In recent decades pre-Affordable Care Act (ACA) those under 65 and their families incessantly worried about health care insurance, access and cost. Since ACA those worries abated momentarily and now have returned ferociously as the world’s only for profit healthcare system remains focused first on “shareholder value.” Meanwhile as those clubby folk play, healthcare debt (not high-life consumption) has risen to be the number one fuel of personal bankruptcies. Of all things, Americans are now indebted to the hospital which of course is indebted to the insurers which of course is indebted to those value seeking shareholders. What makes this even more mind bending is that over half of all American health-care expenditures are made by the Federal government!
In that the world long-pegging its currencies to the US dollar is not enough for American capitalists, the nascent cryptocurrency industry emerged so that folks might make more money or launder all the previous piles of cash. It might prove to also be a handy tool to avoid the taxman! So a new industry that produces no element of value, nor even any worthwhile aesthetic, emerges while tremendously hogging increasingly scarce energy and land resources.
American rates of literacy and education achievement have been declining precipitously for decades—long before the added challenge brought by COVID. This despite over 80 years of unparalleled investments in public education and building a university system (both public and private) that is the envy of the world. Worse, for many, it is both culturally and politically chic to flaunt one’s own ignorance as though the “compone” country memes from the old Hee Haw show were real—which now it seems—they are.
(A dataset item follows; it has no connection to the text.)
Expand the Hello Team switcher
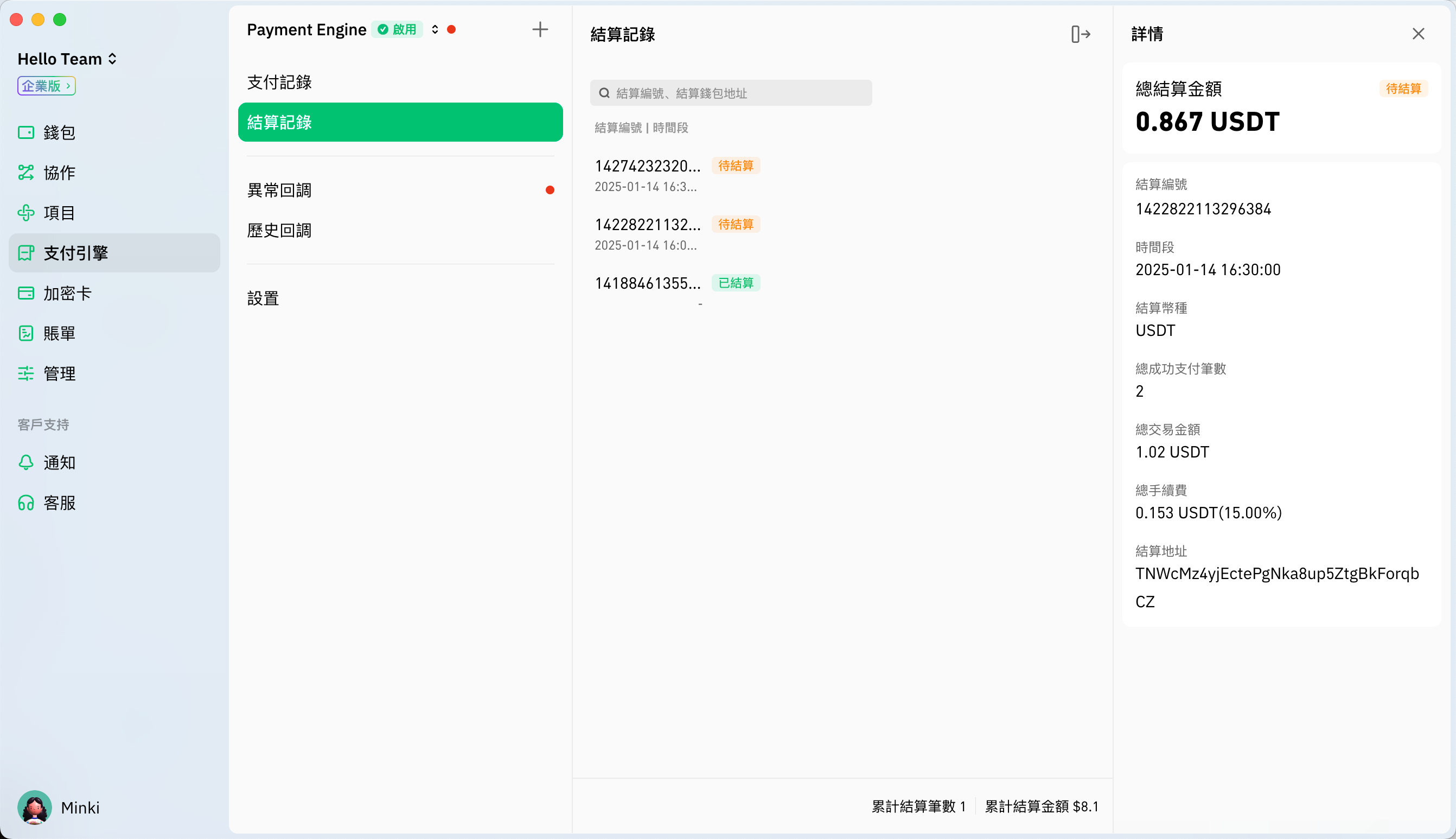1456x839 pixels. tap(113, 59)
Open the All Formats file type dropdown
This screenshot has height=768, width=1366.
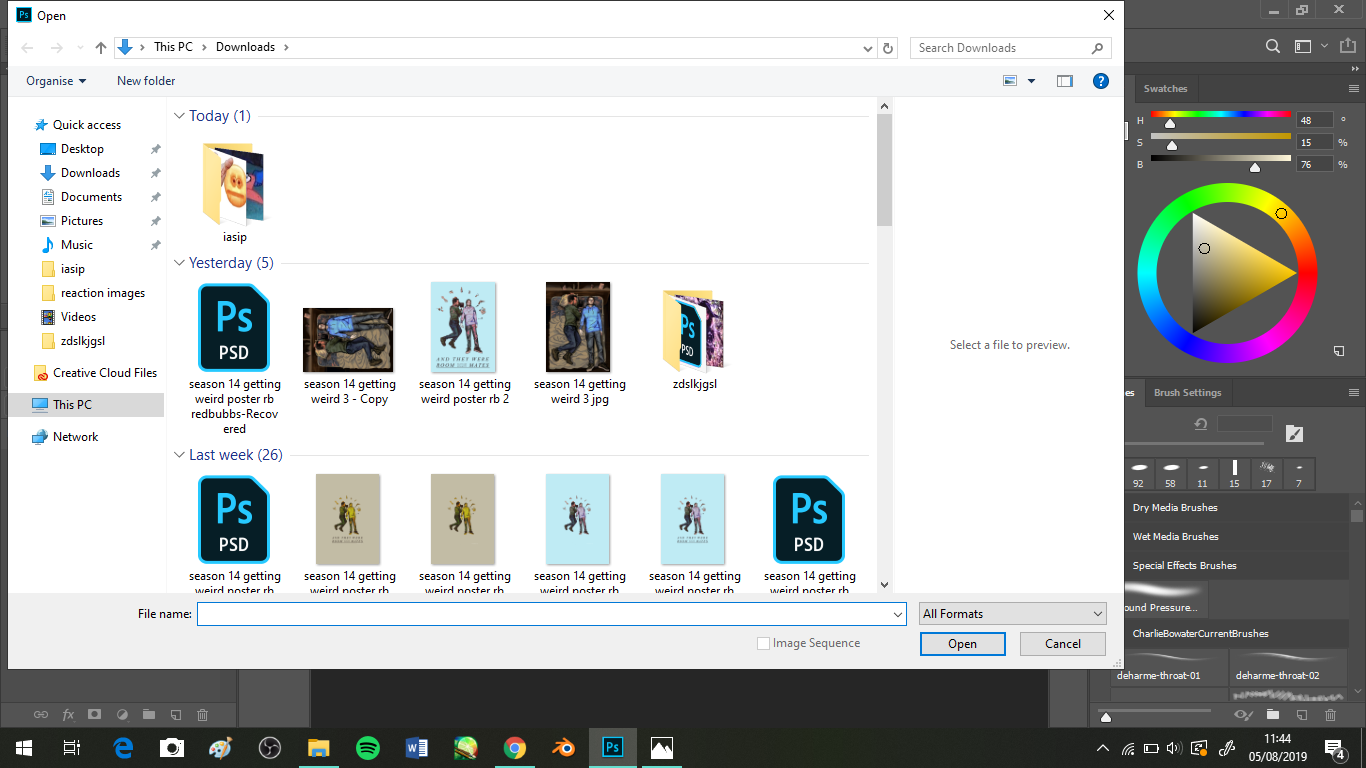pos(1012,613)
So if you stack the 1920s on the left and the 2020s on the right what’s so different? Eight hour work day? Hardly. Child labor laws? Well maybe the laws, but not their obeyance. A county guided by science and reason? Puhleez. America’s class pyramid is again extreme (after having been flattened some in 1960s and 70s) and headed for another Gilded Age. Non-monetary elements of the culture have diminished greatly not only making daily survival a chore, but one of the few games in town that captures our attention. Expertise and knowledge are derided and an earnest professional class has awakened to a chilling reality that America’s use for it has grown short.
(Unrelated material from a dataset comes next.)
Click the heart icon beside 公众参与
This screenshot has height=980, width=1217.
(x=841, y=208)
There may be in all of this even more chilling historical parallels about cultures that followed this path as a preamble to international irrelevancy. One might even think that all of this is a by-product of systemic political trends. Its true, certain ballot outcomes can worsen or lighten this very uncomfortable period in America. But it increasingly seems the ballot box is no longer sturdy enough to propel the type of change needed.
If so, then what moves America to hurl itself into the void of deep-space ignorance and discomfort? Since when was it decided a good political and cultural parlor game is to inflict real, tangible hurt on one another? Since when did so many Americans become so feckless, so absent of maintaining their own agency, so willing to acquiesce to grubby money interests? Its astonishing that none of this has moved a significant number to even more significant action.